MILWAUKEE — When a story, an image of a work of art, or an essay goes viral, it has struck a cultural nerve, somewhere, and people can’t stop passing it on. The work itself becomes freed of the space where it was first realized; it is taken over by global internet culture and social networks, co-opted by BuzzFeed, threaded on Reddit, then picked up by mainstream media outlets.
Such was the case with Milwaukee-based artist Niki Johnson’s portrait of Pope Benedict XVI, a simple portrait of the pope made from 17,000 condoms in a broad spectrum of colors, which made it to The Sun(UK), the New York Daily News and Huffington Post. Johnson’s work was inspired by a scientifically blasphemous, though unsurprising, statement that the former pope made before he embarked on his 2009 Africa tour. He stated that the “distribution of condoms aggravates the AIDS crisis.”
The Roman Catholic Church claims it is on the forefront of the battle against AIDS, advocating sexual abstinence and fidelity within marriage as a way of fighting the disease, reports the Telegraph UK. The same article notes that Africa is “crucial to the Vatican because of its growing number of believers…approximately one-sixth of the world’s Catholics, or 230 million people, are expected to be African.”
Johnson’s “Eggs Benedict” (2013) is pop-y enough to appear on an art reality TV show and perfect for the ecosystem of virality.
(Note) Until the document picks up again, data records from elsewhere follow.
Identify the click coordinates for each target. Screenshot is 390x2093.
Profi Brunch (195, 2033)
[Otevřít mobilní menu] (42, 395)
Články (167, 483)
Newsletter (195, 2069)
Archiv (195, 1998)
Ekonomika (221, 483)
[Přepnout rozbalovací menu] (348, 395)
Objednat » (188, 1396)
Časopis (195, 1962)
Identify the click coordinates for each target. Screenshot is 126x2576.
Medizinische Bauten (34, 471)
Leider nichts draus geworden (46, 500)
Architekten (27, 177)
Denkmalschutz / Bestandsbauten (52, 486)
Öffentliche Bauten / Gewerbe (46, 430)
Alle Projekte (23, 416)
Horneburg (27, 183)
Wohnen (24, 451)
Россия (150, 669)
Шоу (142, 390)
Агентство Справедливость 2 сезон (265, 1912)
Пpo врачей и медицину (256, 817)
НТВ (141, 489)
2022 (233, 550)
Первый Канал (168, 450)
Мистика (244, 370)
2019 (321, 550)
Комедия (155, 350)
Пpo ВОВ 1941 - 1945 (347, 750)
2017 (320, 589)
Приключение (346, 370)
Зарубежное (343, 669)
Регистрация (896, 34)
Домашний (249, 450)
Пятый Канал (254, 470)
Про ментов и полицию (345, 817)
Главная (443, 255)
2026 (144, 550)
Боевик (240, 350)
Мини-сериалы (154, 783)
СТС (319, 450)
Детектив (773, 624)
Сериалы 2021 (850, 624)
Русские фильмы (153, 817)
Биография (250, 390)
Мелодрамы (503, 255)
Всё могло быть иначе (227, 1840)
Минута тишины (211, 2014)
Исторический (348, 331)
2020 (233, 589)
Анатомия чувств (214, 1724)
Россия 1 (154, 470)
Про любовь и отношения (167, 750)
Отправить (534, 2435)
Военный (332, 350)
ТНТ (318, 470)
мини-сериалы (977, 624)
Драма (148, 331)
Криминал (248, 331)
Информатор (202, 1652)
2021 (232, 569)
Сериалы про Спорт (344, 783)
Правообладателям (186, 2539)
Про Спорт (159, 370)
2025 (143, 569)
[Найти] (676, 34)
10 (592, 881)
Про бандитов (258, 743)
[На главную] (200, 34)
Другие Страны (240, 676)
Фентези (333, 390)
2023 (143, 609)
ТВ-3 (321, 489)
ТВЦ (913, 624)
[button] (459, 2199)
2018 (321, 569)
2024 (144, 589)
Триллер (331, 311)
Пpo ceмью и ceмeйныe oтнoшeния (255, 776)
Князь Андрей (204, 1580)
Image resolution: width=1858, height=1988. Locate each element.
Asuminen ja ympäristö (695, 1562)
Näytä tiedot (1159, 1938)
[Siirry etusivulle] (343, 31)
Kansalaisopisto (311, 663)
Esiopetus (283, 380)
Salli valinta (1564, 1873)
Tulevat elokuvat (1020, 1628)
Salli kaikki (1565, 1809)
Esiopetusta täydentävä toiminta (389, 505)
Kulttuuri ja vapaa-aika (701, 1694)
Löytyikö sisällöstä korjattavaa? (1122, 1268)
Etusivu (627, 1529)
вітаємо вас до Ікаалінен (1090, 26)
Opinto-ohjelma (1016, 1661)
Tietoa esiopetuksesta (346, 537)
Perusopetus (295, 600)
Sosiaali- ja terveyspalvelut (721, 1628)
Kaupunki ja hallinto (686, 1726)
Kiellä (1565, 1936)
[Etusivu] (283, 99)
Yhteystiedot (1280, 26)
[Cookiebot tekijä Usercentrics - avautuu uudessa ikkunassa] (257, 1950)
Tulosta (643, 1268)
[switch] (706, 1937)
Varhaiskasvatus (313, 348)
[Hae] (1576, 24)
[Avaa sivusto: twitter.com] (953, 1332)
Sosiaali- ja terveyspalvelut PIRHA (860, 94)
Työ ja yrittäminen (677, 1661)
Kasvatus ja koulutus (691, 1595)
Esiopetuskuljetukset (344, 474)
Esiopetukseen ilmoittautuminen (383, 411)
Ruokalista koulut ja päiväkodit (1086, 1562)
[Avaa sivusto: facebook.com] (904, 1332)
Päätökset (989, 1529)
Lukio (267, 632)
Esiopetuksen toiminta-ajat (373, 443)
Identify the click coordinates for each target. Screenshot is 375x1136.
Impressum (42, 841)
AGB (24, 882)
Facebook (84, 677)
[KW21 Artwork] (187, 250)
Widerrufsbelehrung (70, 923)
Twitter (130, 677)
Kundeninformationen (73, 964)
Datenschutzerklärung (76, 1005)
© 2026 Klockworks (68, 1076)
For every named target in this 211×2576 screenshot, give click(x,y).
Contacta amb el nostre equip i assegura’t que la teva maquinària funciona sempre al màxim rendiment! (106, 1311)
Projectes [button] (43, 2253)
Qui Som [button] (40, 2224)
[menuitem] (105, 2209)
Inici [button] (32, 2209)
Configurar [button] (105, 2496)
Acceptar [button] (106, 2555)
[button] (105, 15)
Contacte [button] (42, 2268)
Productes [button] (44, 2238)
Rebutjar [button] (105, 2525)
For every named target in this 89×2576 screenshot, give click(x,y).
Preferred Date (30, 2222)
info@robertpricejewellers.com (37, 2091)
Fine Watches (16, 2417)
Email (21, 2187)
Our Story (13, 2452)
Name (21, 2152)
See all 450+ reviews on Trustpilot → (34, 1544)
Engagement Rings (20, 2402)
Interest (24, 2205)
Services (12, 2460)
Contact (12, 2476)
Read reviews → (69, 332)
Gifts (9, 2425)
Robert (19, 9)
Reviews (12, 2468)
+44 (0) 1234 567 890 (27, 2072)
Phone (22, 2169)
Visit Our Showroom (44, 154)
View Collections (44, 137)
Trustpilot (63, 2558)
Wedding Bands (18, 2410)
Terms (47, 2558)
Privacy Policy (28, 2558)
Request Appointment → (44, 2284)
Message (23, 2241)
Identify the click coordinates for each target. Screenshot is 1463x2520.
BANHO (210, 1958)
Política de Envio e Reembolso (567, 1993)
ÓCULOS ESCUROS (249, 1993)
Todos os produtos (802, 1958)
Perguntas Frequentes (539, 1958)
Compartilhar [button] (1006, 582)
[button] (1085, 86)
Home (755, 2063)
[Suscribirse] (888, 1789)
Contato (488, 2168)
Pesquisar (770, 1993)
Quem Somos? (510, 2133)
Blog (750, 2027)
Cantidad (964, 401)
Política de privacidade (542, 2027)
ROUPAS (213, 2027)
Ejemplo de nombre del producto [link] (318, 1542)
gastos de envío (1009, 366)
Describing it as a “labor of love,” the artist plays into notions of traditional women’s work radicalized through her material choice. She worked on it meticulously and laboriously like an embroidery, but threading the condoms through a garden mesh rather than an embroidery mesh. Coincidentally, she finished stitching the work of art the same week that Pope Benedict retired.
Seeing the work in person rather than as a digital file makes for a brighter, more visceral visual experience, of course. After seeing the work online, I traveled to Milwaukee to see the real-life rubbers. The conglomeration of tiny pixels represents a life-sized portrait made from rubber ties, standing nearly six-feet-tall and five-feet-wide. The portrait of the Pope is very much a traditional portrayal on the front; walk around to the other side of the piece though, and see the empty open mouths of the condoms tied tight like the knots of filled balloons.